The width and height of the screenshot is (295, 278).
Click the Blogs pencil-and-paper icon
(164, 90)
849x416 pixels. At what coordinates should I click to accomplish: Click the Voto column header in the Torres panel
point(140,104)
_ _ _ _ _
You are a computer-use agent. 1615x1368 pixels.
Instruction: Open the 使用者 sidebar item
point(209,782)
_ _ _ _ _
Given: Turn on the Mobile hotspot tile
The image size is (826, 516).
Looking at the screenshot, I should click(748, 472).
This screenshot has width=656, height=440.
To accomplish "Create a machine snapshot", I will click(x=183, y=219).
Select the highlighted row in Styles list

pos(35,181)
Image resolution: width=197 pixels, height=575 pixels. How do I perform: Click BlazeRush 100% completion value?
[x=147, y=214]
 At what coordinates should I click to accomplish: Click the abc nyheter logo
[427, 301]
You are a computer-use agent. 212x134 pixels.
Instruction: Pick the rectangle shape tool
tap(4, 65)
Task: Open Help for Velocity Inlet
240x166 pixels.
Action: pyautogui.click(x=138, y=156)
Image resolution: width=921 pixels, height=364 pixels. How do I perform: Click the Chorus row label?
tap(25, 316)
_ _ _ _ _
Copy the listing lines verbatim, from the line with "You are a computer-use agent. 1615x1368" up to and including the line with "point(209,782)".

You are a computer-use agent. 1615x1368 pixels.
Instruction: Open the 使用者 sidebar item
point(209,782)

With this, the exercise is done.